## PASSAGE SHOWN
____

# Two speed motor question



## yellow_cad (Jun 20, 2012)

I've got an 8X18 Jet lathe with mill head made in the 1980s.  The lathe uses a single phase 110 volt two speed motor that uses a capacitor to help it start under load.  The electrical switch is mechanical and obviously has a forward button and a reverse button.  It also has a button (longer than the f/r buttons so pushing more mechanical levers down) when pushed with either the forward or reverse button that drastically changes the geared speed (sort of like half).  Here is my issue: when only pushing, say, the forward button, I get the series of geared speeds that are listed as those coming from the low speed portion of the motor.  When I push the forward button along with the speed altering button, I go to about half of the lower range but pretty soon, I see smoke coming from, I believe, my motor.  Does this indicate that my two speed motor has lost its high speed range?  I don't want to get in a hurry to pull it out to have it rewound, if I'm just missing something.  Thanks for any input.  Jim


----------



## franklynb (Jun 21, 2012)

Is it possible that the capacitor is a RUN cap, not just starting cap? If so, and its failed/failing, that
would account for the motor inefficiency at high speed & load. Verifying a capacitor -- other than
an open failure -- sort of requires a special meter or oscilloscope, unless you're familiar with checking
circuits by building a simulator...

hth.

--frankb
Jim wrote:


yellow_cad said:


> I... I go to about half of the lower range but pretty soon, I see smoke coming from, I believe, my motor.  Does this indicate that my two speed motor has lost its high speed range


----------



## yellow_cad (Jun 21, 2012)

The first thing I had to do to this machine is to replace the milling head capacitor but the lathe capacitor looks to be the original one by the way it fits and how it is connected.  Could it be that even though it is there and hooked up, that it is not providing any capacitance?  Would the system run with a capacitor that is not functioning or minimally functioning?  Jim


----------



## SamIAm (Jun 23, 2012)

____

## RECORD EXTRACTS
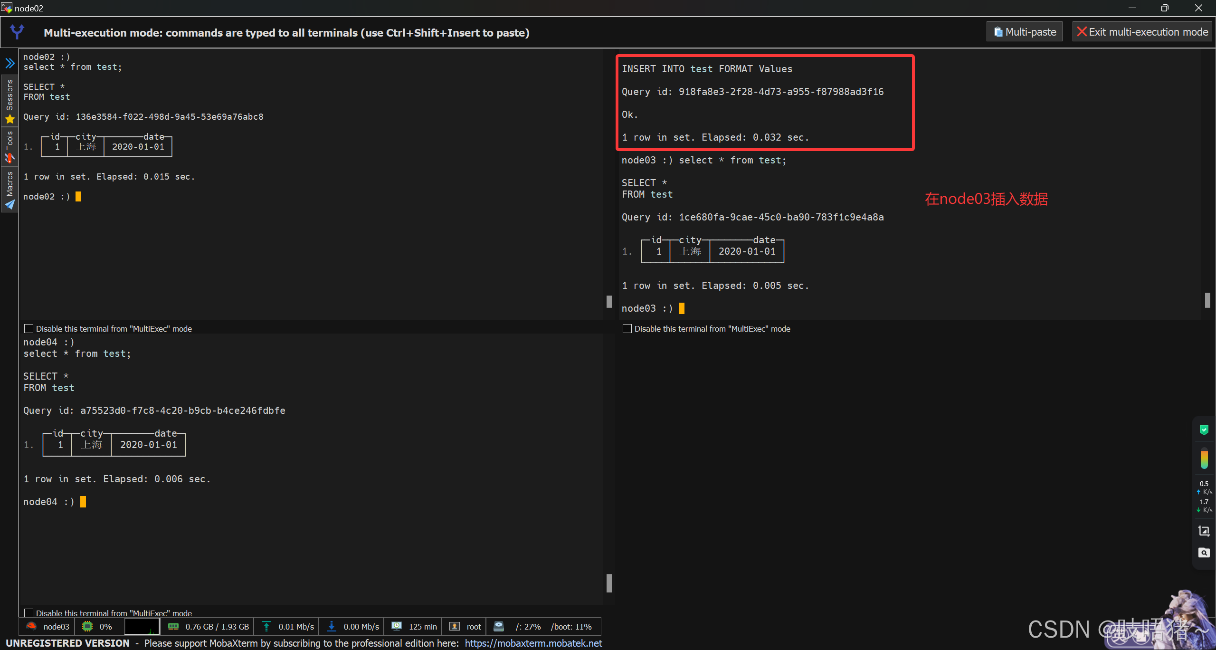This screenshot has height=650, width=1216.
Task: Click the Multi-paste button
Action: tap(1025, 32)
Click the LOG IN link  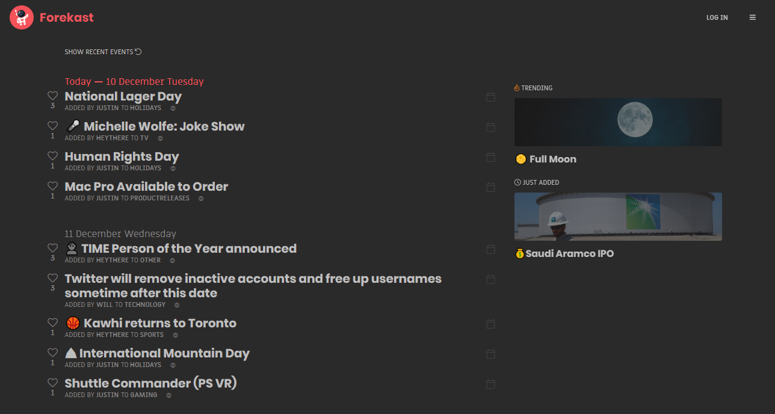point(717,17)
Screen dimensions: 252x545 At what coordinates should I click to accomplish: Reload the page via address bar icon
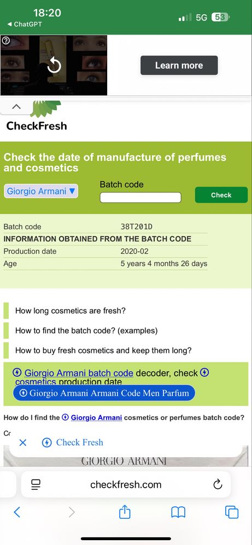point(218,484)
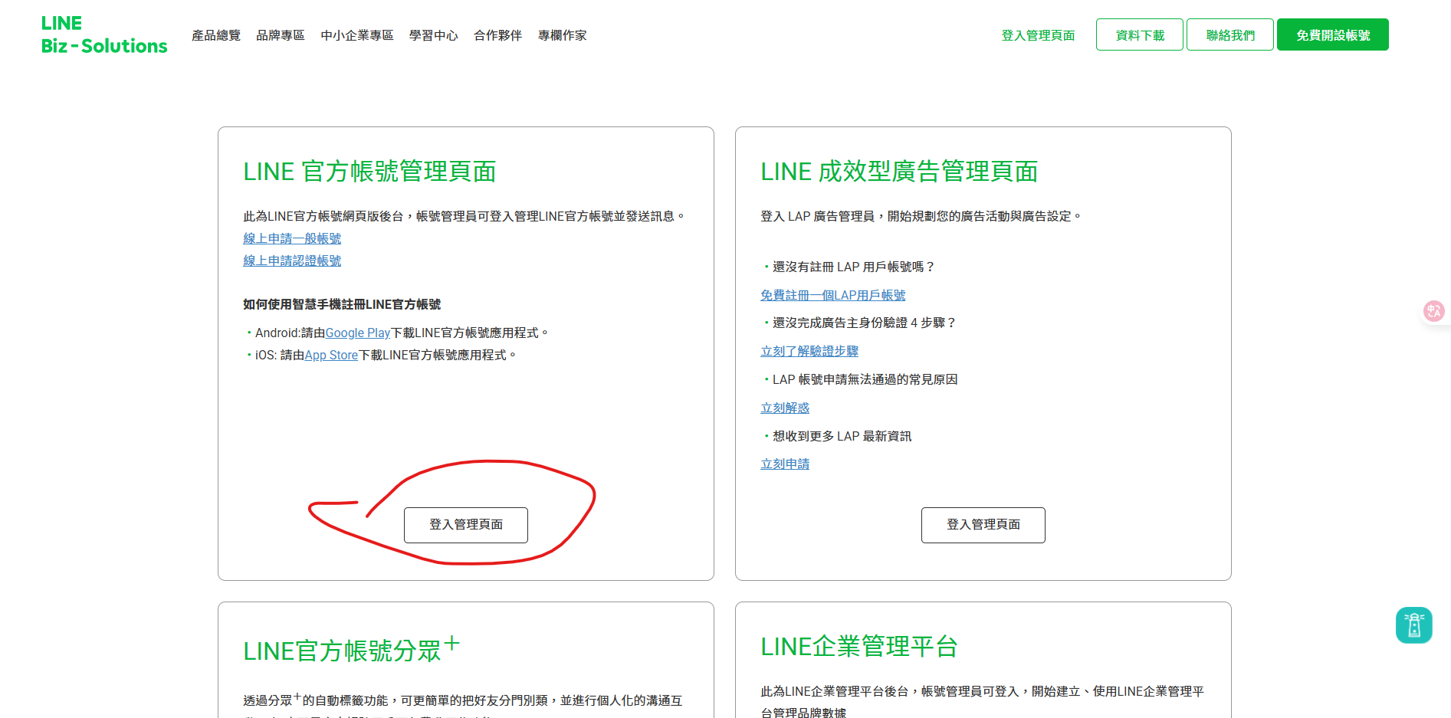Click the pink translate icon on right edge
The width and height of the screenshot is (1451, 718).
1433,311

____

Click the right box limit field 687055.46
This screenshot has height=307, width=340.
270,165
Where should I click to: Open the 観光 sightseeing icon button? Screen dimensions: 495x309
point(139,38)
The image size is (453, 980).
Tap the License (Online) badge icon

____

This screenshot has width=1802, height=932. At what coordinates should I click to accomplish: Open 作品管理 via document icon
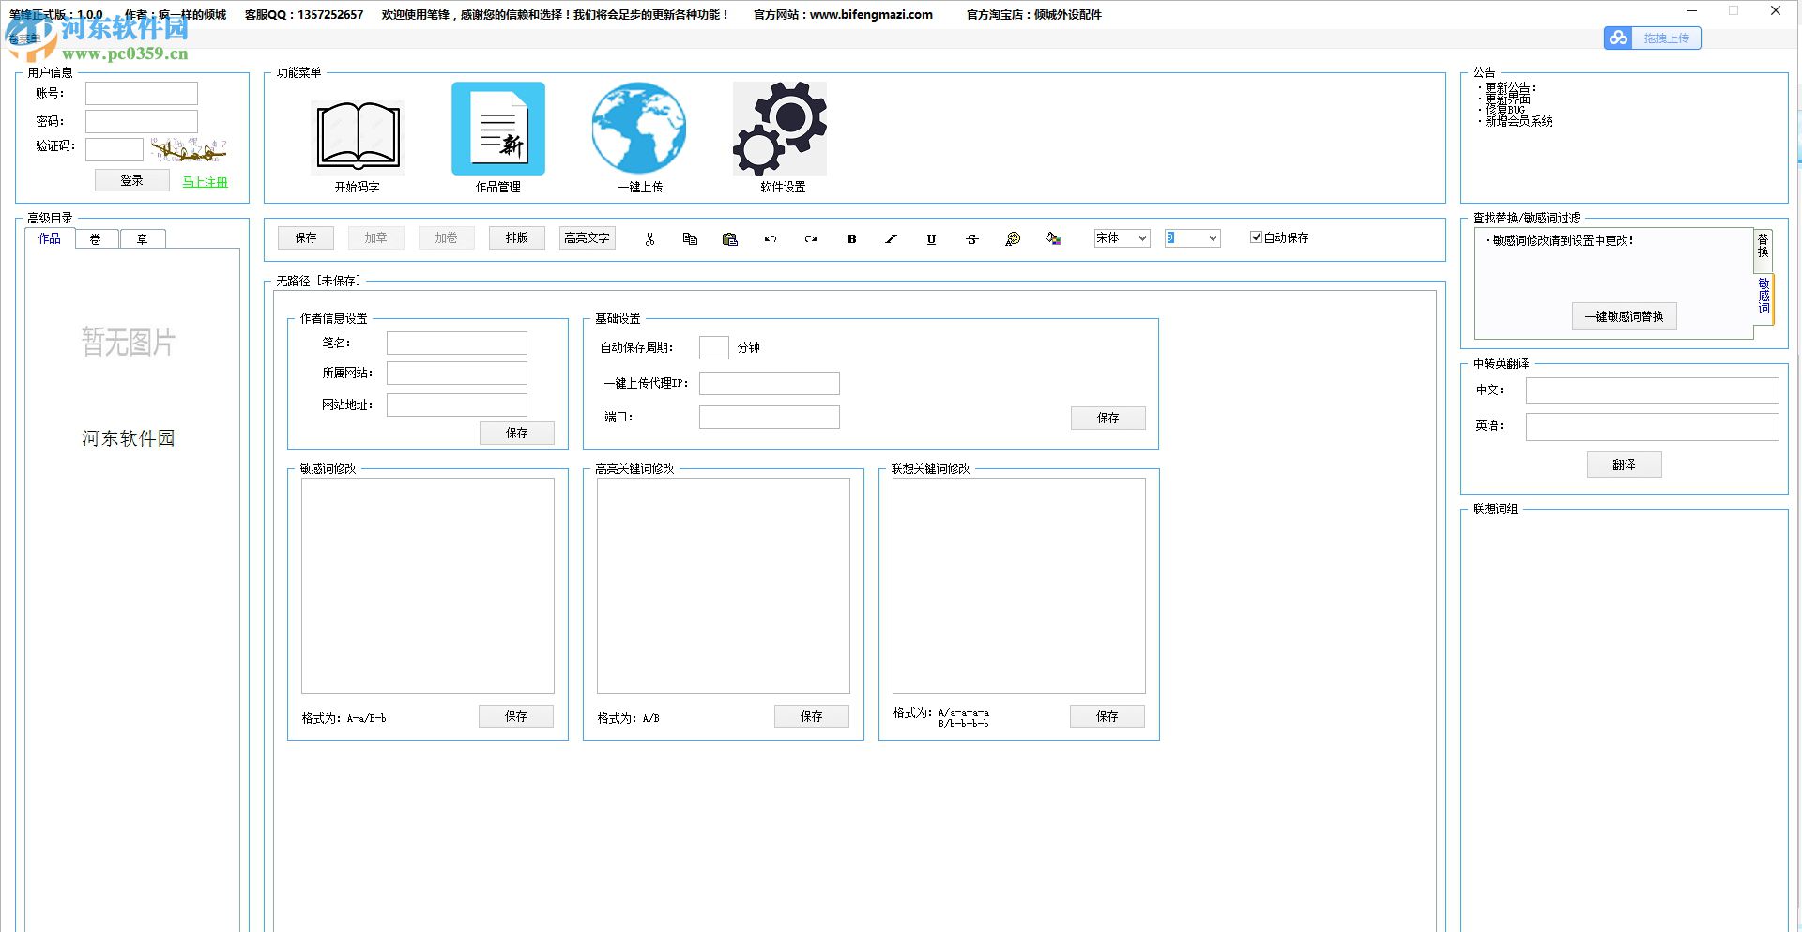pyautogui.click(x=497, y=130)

____

## INSTRUCTIONS TO FOLLOW
According to the thread about the two-speed lathe motor, what kind of motor does the lathe use? The records are separate material and have no connection to the thread.

## WRITTEN SOLUTION
A single-phase 110-volt two-speed motor that uses a capacitor to help it start under load.